Un article de Pierre RAMAUT publié le 04 novembre 2025

Choisir son praticien ou son école, c'est un peu comme choisir un guide pour une exploration en terrain inconnu. La compétence technique est importante mais la véritable garantie de sécurité réside dans la connaissance que le guide a de ses propres failles et de son propre chemin.

Introduction

Vous cherchez un accompagnement en psychogénéalogie, en (psych)analyse transgénérationnelle ou une formation sérieuse? Face à une offre à la fois riche et parfois confuse, il est nécessaire de disposer de repères fiables pour faire un choix éclairé et éviter les dérives. Geneasens n’a ni la vocation ni la prétention de se poser en arbitre, en policier des pratiques ou en censeur des écoles. Il ne s’agit pas de juger, de labelliser ou d’exclure mais d’assumer une responsabilité de clarté et de cohérence éthique vis-à-vis du public. Comme elle propose un annuaire de professionnels et un agenda comprenant notemment des formations et des ateliers, Geneasens reconnaît qu’il lui revient d’offrir des repères pour aider chacun à s’orienter dans un champ aussi sensible que celui de la psychogénéalogie et de l’analyse transgénérationnelle.
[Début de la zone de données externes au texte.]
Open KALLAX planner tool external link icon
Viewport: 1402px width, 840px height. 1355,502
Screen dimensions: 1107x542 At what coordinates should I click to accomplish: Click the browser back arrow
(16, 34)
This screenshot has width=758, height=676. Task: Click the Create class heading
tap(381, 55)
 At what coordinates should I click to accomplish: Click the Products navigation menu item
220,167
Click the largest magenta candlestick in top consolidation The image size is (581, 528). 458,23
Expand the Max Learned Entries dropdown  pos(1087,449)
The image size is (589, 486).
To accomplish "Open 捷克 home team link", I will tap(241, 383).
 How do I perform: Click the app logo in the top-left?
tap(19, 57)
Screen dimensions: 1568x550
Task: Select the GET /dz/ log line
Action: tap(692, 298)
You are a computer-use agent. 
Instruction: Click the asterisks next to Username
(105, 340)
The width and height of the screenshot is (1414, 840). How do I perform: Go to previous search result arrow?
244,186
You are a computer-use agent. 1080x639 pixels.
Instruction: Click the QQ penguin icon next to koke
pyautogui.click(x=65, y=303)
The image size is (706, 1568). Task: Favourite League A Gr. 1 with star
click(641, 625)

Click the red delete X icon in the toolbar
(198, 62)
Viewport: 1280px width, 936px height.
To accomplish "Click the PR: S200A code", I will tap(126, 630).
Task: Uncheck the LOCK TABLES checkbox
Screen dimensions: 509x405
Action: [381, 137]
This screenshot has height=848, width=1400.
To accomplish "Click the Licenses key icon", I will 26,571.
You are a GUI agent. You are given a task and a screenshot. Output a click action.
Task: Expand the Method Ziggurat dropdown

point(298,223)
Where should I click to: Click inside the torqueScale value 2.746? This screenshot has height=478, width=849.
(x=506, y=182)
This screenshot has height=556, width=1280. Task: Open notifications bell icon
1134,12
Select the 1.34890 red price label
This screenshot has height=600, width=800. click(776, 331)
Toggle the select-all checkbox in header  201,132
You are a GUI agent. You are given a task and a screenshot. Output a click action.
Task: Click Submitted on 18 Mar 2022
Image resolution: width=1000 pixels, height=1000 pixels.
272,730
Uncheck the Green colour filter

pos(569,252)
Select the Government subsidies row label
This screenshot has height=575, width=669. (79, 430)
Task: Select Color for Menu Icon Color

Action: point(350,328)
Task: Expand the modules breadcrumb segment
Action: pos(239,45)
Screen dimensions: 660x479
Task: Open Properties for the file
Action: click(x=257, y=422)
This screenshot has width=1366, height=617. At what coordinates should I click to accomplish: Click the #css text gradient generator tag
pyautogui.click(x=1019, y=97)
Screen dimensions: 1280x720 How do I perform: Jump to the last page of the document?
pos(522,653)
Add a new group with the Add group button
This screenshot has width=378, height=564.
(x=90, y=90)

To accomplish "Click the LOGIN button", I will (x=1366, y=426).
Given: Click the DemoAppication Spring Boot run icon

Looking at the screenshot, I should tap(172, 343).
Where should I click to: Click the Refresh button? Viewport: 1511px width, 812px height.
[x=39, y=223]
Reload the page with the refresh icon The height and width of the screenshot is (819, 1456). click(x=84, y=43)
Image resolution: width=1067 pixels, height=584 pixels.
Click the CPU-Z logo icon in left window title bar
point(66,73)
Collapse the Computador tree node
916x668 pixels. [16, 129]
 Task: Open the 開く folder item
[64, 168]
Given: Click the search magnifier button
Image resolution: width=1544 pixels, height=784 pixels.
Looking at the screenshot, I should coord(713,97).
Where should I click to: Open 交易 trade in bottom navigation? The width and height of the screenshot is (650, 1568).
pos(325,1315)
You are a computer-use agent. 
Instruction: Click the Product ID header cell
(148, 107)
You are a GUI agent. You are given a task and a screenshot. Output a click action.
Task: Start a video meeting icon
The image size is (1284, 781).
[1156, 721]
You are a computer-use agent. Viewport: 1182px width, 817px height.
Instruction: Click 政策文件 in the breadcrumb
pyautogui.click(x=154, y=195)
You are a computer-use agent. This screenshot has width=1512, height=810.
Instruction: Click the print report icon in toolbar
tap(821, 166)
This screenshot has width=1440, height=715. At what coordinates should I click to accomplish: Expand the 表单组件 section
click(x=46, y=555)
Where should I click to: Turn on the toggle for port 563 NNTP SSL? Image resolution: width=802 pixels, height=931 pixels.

Cet article s’inscrit dans cette mission: promouvoir une pratique rigoureuse, humaine et consciente des enjeux symboliques de la transmission; pas pour tracer des frontières mais pour ouvrir un espace de discernement et de réflexion partagée, fondé sur la connaissance de soi et la responsabilité.

Il ne s’agit pas d’exclure mais d’inviter chacun — praticien, formateur ou étudiant — à se poser les bonnes questions:

  • Quelle est ma légitimité à occuper cette place?
  • D’où je parle et à partir de quelle expérience vécue?
  • Quelle posture j’adopte face à l’autre et avec quelle responsabilité symbolique dans la parole que je transmets?

Pour celles et ceux qui envisagent d’entreprendre une démarche en psychogénéalogie ou en analyse transgénérationnelle, d’autres questions s’imposent:

  • À qui vais-je confier mon histoire familiale?
  • Quelle formation, quelle expérience et quelle éthique soutiennent la parole de ce praticien?
  • Est-ce que je me sens en sécurité, respecté et libre dans cet espace d’écoute?
  • Est-ce que je sens que cette démarche m’invite à penser par moi-même plutôt qu’à croire?

Un succès considérable et une profusion d'offres

Depuis quelques années, la psychogénéalogie connaît un succès considérable. Les offres de stages, d’ateliers et de formations se multiplient, parfois sans cadre clair ni exigence d’analyse personnelle.

Cette situation fait écho aux mises en garde d’Anne Ancelin Schützenberger, pionnière du champ, qui dénonçait déjà « les imposteurs qui se disent psychogénéalogistes, ne vérifient pas les hypothèses qu’ils avancent et profitent du succès de la méthode » (Aïe, mes aïeux !, page 266).

Dans « Les illusions de la psychogénéalogie », Nicolas Gaillard souligne également qu' « il demeure particulièrement difficile de faire la distinction entre bonne et mauvaise pratique » (page 86) et qu' « il faudrait être vigilant aux individus qui se croient compétents et ne le sont pas » (page 84). Comme le rappelle Serge Hefez, cité dans ce même ouvrage, « ce n’est pas la psychogénéalogie en tant que telle qui peut poser problème mais la manière dont elle peut être utilisée » (page 87).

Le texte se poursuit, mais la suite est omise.